A suit and tie seems only appropriate. After all, those other guys never had a building named for them.
Carolina plays its home games in the Dean E. Smith Center, affectionately known as the Deandome. The building cost $33.8 million, all of it raised in private donations. It is a little thank-you from Carolina fans to the coach.
"He is a legend, a master of the game," Richardson said. "He has forgotten more basketball than most of us have learned. He is a cowboy, one of the top cowboys of the game."
"A cowboy?" Smith said, wondering about Richardson's description. "I have no idea what he means. I'm a city guy from Wichita. I never rode a horse. When Frank McGuire came to get me in Kansas, he wondered where the horses were."
McGuire recruited Smith to be a Carolina assistant in 1958. Three years later, when McGuire left for the NBA, Smith became the head coach.
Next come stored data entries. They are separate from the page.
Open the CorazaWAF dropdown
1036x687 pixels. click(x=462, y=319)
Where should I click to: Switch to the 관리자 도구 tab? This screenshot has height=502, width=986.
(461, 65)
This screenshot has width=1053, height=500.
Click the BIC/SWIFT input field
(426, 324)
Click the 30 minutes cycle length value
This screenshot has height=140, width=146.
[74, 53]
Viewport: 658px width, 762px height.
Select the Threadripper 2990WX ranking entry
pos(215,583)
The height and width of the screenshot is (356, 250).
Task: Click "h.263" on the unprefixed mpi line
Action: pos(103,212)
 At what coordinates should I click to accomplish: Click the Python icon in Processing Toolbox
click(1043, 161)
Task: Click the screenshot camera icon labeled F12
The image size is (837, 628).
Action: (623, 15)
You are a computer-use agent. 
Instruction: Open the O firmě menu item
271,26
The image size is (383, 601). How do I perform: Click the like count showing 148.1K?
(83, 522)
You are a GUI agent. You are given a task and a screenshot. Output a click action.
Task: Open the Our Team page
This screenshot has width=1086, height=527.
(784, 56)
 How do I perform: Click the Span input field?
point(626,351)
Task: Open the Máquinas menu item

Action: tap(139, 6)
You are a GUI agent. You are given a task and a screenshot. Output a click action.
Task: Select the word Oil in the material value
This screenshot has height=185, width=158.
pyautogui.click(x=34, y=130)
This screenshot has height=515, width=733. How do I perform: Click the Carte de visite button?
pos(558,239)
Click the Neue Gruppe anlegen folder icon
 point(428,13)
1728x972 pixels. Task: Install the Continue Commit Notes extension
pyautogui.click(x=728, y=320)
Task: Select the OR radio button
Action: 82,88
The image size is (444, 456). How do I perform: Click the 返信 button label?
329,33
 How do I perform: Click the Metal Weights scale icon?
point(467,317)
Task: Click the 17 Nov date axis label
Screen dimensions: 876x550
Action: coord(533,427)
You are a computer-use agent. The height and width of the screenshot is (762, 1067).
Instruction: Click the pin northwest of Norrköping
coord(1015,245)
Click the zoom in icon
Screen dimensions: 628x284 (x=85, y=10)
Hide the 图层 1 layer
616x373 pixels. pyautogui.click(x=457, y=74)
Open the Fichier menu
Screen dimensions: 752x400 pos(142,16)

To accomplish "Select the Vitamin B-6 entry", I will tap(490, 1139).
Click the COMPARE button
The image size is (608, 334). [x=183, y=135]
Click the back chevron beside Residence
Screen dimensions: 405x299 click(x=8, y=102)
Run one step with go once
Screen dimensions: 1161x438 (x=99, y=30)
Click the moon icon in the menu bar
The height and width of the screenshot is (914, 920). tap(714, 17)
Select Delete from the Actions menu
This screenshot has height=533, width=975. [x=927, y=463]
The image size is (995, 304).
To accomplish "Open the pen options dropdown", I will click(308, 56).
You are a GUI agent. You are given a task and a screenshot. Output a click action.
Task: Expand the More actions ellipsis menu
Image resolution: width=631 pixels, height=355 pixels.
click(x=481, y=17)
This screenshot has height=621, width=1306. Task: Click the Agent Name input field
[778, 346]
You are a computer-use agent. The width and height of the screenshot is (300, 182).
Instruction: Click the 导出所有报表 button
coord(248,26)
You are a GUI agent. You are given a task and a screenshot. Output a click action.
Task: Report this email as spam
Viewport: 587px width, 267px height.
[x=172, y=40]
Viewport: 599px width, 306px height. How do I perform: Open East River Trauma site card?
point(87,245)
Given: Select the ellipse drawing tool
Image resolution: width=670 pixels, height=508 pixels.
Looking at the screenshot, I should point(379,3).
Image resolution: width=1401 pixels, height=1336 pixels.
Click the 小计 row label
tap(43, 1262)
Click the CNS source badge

That's a long time in one job and in Richardson's eyes, it makes Smith "a cowboy."
"He probably means I'm old," said Smith, who turned 62 on Feb. 28. His teams keep him young.
"I'm lucky in my job," Smith said. "I have a new team every year. Each year, there are a couple of new players and we start over again. It's exciting each time you do well. This team winning is important to me. In the end, though, everybody finishes with a loss except one. That makes it fun. One game and out. That's exciting."
If there is a chink in Smith's armor, it is that only once have all his NCAA tournament teams not finished their season with a loss. That was 1982 when the James Worthy-Sam Perkins-Michael Jordan Tar Heels won the national championship.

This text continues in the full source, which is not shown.